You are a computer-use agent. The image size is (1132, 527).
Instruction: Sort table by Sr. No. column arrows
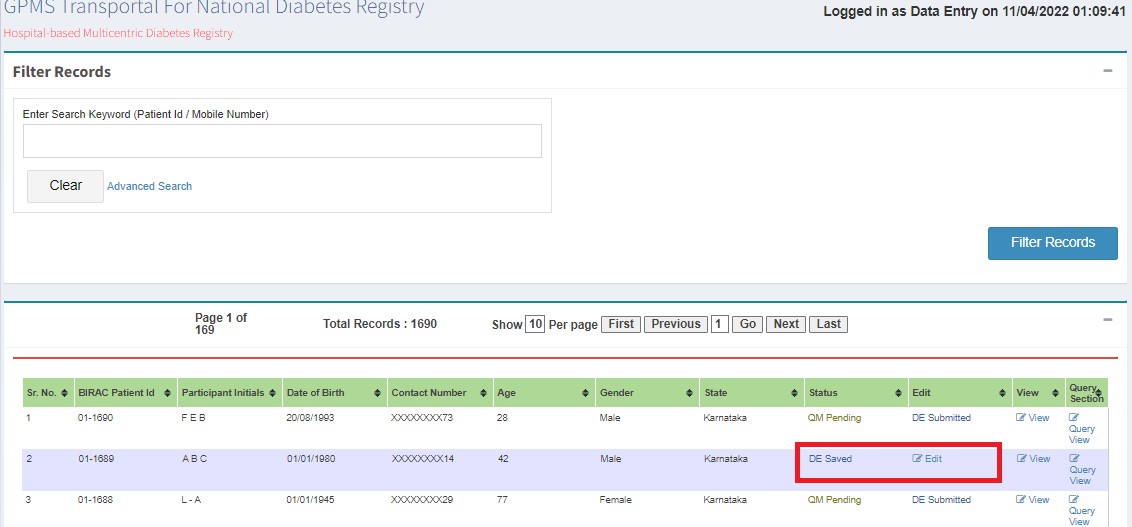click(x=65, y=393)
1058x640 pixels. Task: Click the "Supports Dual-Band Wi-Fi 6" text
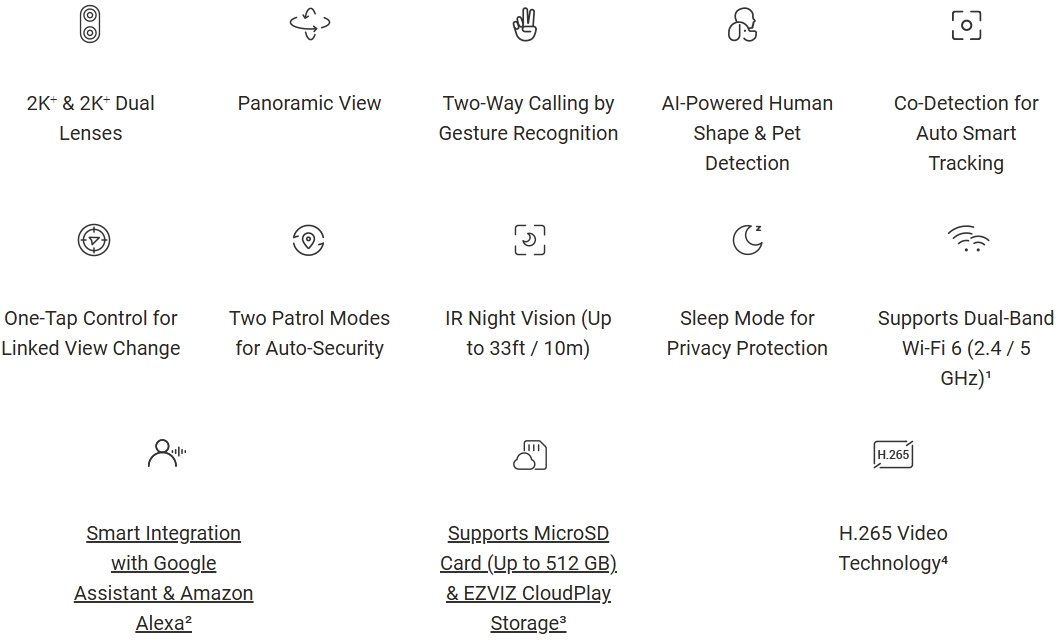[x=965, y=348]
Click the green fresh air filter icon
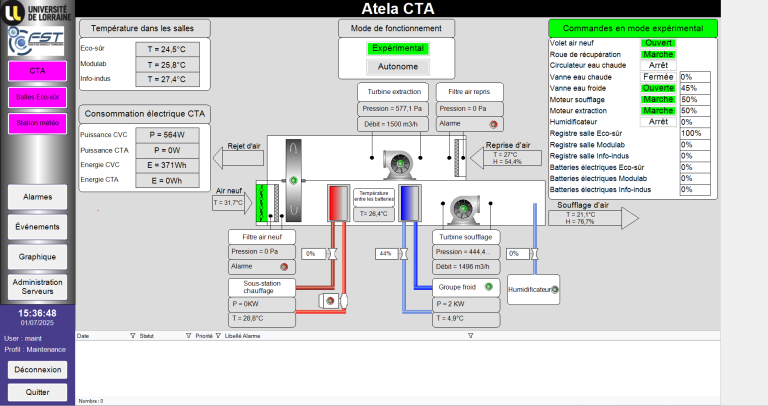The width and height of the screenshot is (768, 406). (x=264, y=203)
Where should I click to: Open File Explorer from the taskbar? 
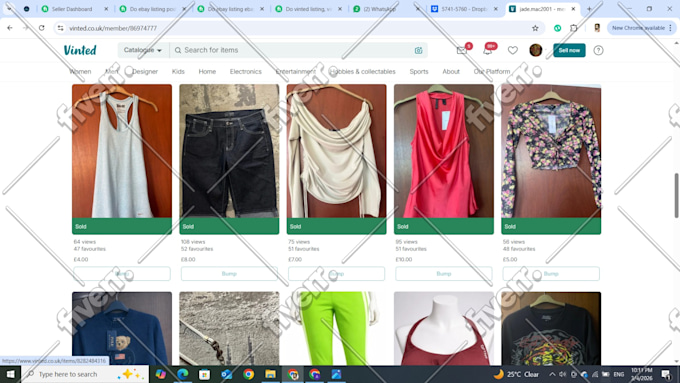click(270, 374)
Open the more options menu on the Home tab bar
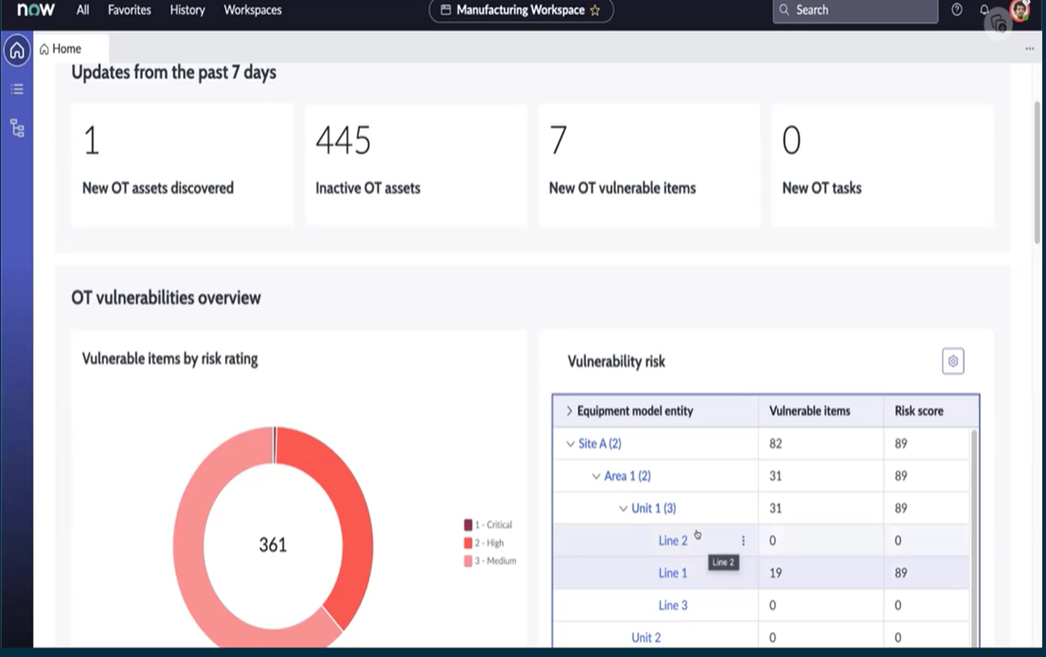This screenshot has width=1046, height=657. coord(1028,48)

---

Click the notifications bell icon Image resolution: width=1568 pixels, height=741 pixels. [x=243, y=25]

--

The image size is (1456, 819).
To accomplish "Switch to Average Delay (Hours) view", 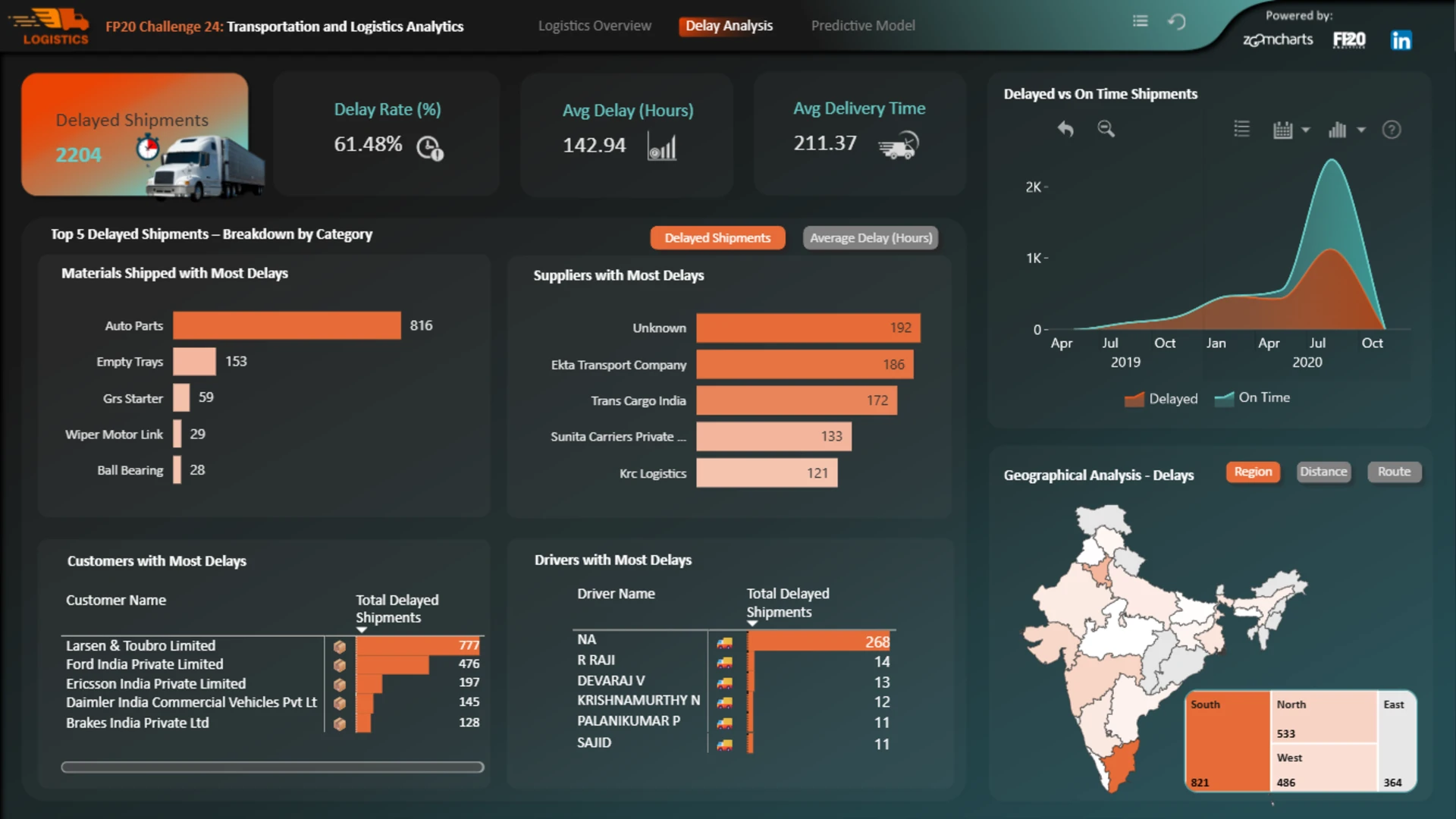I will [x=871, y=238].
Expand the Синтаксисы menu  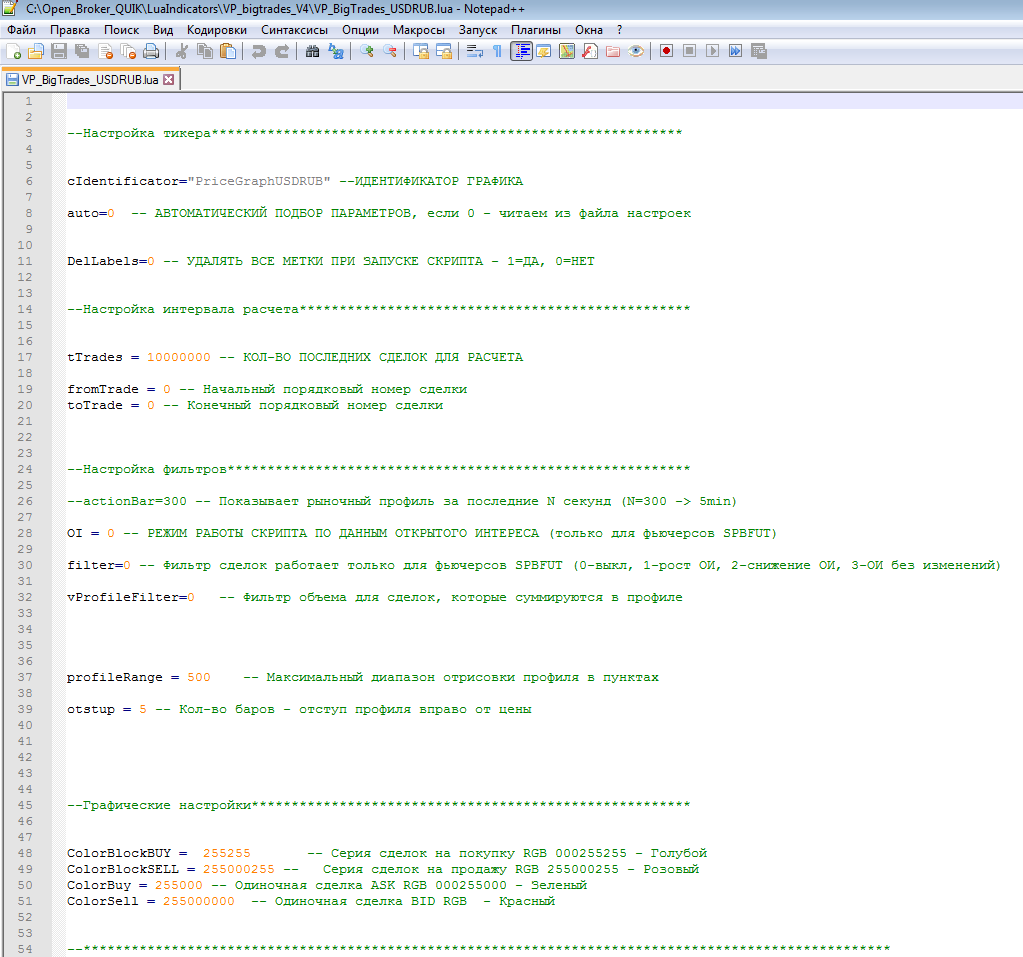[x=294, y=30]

*Required action*
Could you find every line in the records above that has the string "size" and copy it?

*Answer area*
You are a computer-use agent. The image size is (1132, 527).
The image size is (1456, 819).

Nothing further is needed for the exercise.